Data records:

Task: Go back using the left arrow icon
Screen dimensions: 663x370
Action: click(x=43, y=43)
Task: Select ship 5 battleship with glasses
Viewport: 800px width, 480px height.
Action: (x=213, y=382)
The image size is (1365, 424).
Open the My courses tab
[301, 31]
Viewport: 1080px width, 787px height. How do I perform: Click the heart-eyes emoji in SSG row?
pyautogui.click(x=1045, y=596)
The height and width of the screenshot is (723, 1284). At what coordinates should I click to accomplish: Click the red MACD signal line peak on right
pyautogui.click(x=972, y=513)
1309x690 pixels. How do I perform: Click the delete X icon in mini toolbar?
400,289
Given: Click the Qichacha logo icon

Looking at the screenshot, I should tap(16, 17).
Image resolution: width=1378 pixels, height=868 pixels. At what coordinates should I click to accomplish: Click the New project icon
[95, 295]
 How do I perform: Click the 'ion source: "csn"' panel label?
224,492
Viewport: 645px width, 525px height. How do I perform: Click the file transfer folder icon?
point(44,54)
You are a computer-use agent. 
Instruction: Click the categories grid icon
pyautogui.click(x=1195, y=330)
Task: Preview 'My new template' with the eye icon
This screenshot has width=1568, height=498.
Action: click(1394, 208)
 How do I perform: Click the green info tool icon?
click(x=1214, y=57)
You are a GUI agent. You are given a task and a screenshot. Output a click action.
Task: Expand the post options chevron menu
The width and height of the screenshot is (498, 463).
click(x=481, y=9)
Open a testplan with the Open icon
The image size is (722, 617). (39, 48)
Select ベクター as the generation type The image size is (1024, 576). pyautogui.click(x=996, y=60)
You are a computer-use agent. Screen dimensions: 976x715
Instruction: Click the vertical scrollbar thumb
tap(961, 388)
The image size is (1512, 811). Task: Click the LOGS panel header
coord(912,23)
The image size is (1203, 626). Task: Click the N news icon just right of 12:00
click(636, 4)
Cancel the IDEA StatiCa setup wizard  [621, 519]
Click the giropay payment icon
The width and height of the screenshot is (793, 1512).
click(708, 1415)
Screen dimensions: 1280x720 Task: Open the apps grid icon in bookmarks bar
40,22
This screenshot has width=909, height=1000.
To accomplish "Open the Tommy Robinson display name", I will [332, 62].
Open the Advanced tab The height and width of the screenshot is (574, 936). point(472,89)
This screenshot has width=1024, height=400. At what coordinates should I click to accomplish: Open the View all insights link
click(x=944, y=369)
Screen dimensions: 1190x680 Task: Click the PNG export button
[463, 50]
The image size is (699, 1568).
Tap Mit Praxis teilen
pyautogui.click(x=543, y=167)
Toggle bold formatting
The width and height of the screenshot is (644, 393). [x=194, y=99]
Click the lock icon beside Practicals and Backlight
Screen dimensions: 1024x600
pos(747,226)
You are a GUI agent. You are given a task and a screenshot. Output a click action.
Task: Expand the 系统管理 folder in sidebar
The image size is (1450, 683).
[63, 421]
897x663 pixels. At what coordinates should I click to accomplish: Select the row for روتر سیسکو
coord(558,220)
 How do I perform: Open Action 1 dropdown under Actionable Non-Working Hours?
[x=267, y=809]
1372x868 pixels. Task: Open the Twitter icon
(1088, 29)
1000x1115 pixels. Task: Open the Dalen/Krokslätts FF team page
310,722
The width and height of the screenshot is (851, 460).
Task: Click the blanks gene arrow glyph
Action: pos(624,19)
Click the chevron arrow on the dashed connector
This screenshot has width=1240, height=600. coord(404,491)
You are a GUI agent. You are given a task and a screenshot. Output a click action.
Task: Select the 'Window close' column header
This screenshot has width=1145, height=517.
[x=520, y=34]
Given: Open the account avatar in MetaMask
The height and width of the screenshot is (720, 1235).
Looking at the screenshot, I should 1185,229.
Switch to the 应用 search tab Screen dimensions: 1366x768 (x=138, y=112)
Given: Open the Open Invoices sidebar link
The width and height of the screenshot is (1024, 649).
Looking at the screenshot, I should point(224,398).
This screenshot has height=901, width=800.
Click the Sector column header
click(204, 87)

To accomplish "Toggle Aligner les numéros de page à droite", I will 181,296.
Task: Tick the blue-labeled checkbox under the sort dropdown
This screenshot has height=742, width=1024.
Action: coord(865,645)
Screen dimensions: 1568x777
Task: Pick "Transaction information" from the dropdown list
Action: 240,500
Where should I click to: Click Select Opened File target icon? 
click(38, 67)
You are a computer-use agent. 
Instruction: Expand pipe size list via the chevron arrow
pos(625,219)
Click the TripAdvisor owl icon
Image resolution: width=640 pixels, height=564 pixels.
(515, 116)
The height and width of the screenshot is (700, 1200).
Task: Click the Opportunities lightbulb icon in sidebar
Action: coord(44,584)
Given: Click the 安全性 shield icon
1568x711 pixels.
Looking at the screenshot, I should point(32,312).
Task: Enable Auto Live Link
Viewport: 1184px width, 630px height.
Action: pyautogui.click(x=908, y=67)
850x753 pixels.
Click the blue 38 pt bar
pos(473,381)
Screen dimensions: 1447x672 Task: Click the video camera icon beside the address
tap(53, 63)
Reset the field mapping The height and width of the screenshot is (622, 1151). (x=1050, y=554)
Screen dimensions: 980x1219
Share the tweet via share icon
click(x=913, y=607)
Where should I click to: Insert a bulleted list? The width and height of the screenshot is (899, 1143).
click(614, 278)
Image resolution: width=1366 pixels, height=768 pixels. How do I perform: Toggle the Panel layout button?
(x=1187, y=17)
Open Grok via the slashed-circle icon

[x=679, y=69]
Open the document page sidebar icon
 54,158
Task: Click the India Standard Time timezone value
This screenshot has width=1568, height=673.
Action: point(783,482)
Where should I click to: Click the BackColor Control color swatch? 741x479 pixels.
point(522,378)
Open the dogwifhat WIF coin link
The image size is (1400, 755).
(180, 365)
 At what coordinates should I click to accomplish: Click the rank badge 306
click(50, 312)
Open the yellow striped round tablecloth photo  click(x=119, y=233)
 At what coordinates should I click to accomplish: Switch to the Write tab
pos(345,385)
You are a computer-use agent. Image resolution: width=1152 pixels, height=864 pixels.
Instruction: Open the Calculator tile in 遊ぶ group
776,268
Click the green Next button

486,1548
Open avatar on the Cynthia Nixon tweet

• [Problem statement] Retype every entry, keeping each character as it was.

• [Task response]
Task: Go back using the left arrow icon
Screen dimensions: 663x370
Action: click(x=43, y=43)
Task: Select ship 5 battleship with glasses
Viewport: 800px width, 480px height.
Action: (x=213, y=382)
The image size is (1365, 424).
Open the My courses tab
[301, 31]
Viewport: 1080px width, 787px height. How do I perform: Click the heart-eyes emoji in SSG row?
pyautogui.click(x=1045, y=596)
The height and width of the screenshot is (723, 1284). At what coordinates should I click to accomplish: Click the red MACD signal line peak on right
pyautogui.click(x=972, y=513)
1309x690 pixels. How do I perform: Click the delete X icon in mini toolbar?
400,289
Given: Click the Qichacha logo icon

Looking at the screenshot, I should tap(16, 17).
Image resolution: width=1378 pixels, height=868 pixels. At what coordinates should I click to accomplish: Click the New project icon
[95, 295]
 How do I perform: Click the 'ion source: "csn"' panel label?
224,492
Viewport: 645px width, 525px height. How do I perform: Click the file transfer folder icon?
point(44,54)
You are a computer-use agent. 
Instruction: Click the categories grid icon
pyautogui.click(x=1195, y=330)
Task: Preview 'My new template' with the eye icon
This screenshot has width=1568, height=498.
Action: click(1394, 208)
 How do I perform: Click the green info tool icon?
click(x=1214, y=57)
You are a GUI agent. You are given a task and a screenshot. Output a click action.
Task: Expand the post options chevron menu
The width and height of the screenshot is (498, 463).
click(x=481, y=9)
Open a testplan with the Open icon
The image size is (722, 617). (39, 48)
Select ベクター as the generation type The image size is (1024, 576). pyautogui.click(x=996, y=60)
You are a computer-use agent. Screen dimensions: 976x715
Instruction: Click the vertical scrollbar thumb
tap(961, 388)
The image size is (1512, 811). Task: Click the LOGS panel header
coord(912,23)
The image size is (1203, 626). Task: Click the N news icon just right of 12:00
click(636, 4)
Cancel the IDEA StatiCa setup wizard  [621, 519]
Click the giropay payment icon
The width and height of the screenshot is (793, 1512).
click(708, 1415)
Screen dimensions: 1280x720 Task: Open the apps grid icon in bookmarks bar
40,22
This screenshot has width=909, height=1000.
To accomplish "Open the Tommy Robinson display name", I will [332, 62].
Open the Advanced tab The height and width of the screenshot is (574, 936). point(472,89)
This screenshot has width=1024, height=400. At what coordinates should I click to accomplish: Open the View all insights link
click(x=944, y=369)
Screen dimensions: 1190x680 Task: Click the PNG export button
[463, 50]
The image size is (699, 1568).
Tap Mit Praxis teilen
pyautogui.click(x=543, y=167)
Toggle bold formatting
The width and height of the screenshot is (644, 393). [x=194, y=99]
Click the lock icon beside Practicals and Backlight
Screen dimensions: 1024x600
pos(747,226)
You are a GUI agent. You are given a task and a screenshot. Output a click action.
Task: Expand the 系统管理 folder in sidebar
The image size is (1450, 683).
[63, 421]
897x663 pixels. At what coordinates should I click to accomplish: Select the row for روتر سیسکو
coord(558,220)
 How do I perform: Open Action 1 dropdown under Actionable Non-Working Hours?
[x=267, y=809]
1372x868 pixels. Task: Open the Twitter icon
(1088, 29)
1000x1115 pixels. Task: Open the Dalen/Krokslätts FF team page
310,722
The width and height of the screenshot is (851, 460).
Task: Click the blanks gene arrow glyph
Action: pos(624,19)
Click the chevron arrow on the dashed connector
This screenshot has width=1240, height=600. coord(404,491)
You are a GUI agent. You are given a task and a screenshot. Output a click action.
Task: Select the 'Window close' column header
This screenshot has width=1145, height=517.
[x=520, y=34]
Given: Open the account avatar in MetaMask
The height and width of the screenshot is (720, 1235).
Looking at the screenshot, I should 1185,229.
Switch to the 应用 search tab Screen dimensions: 1366x768 (x=138, y=112)
Given: Open the Open Invoices sidebar link
The width and height of the screenshot is (1024, 649).
Looking at the screenshot, I should point(224,398).
This screenshot has height=901, width=800.
Click the Sector column header
click(204, 87)

To accomplish "Toggle Aligner les numéros de page à droite", I will 181,296.
Task: Tick the blue-labeled checkbox under the sort dropdown
This screenshot has height=742, width=1024.
Action: coord(865,645)
Screen dimensions: 1568x777
Task: Pick "Transaction information" from the dropdown list
Action: 240,500
Where should I click to: Click Select Opened File target icon? 
click(38, 67)
You are a computer-use agent. 
Instruction: Expand pipe size list via the chevron arrow
pos(625,219)
Click the TripAdvisor owl icon
Image resolution: width=640 pixels, height=564 pixels.
(515, 116)
The height and width of the screenshot is (700, 1200).
Task: Click the Opportunities lightbulb icon in sidebar
Action: coord(44,584)
Given: Click the 安全性 shield icon
1568x711 pixels.
Looking at the screenshot, I should point(32,312).
Task: Enable Auto Live Link
Viewport: 1184px width, 630px height.
Action: pyautogui.click(x=908, y=67)
850x753 pixels.
Click the blue 38 pt bar
pos(473,381)
Screen dimensions: 1447x672 Task: Click the video camera icon beside the address
tap(53, 63)
Reset the field mapping The height and width of the screenshot is (622, 1151). (x=1050, y=554)
Screen dimensions: 980x1219
Share the tweet via share icon
click(x=913, y=607)
Where should I click to: Insert a bulleted list? The width and height of the screenshot is (899, 1143).
click(614, 278)
Image resolution: width=1366 pixels, height=768 pixels. How do I perform: Toggle the Panel layout button?
(x=1187, y=17)
Open Grok via the slashed-circle icon

[x=679, y=69]
Open the document page sidebar icon
 54,158
Task: Click the India Standard Time timezone value
This screenshot has width=1568, height=673.
Action: point(783,482)
Where should I click to: Click the BackColor Control color swatch? 741x479 pixels.
point(522,378)
Open the dogwifhat WIF coin link
The image size is (1400, 755).
(180, 365)
 At what coordinates should I click to accomplish: Click the rank badge 306
click(50, 312)
Open the yellow striped round tablecloth photo  click(x=119, y=233)
 At what coordinates should I click to accomplish: Switch to the Write tab
pos(345,385)
You are a computer-use agent. Image resolution: width=1152 pixels, height=864 pixels.
Instruction: Open the Calculator tile in 遊ぶ group
776,268
Click the green Next button

486,1548
Open avatar on the Cynthia Nixon tweet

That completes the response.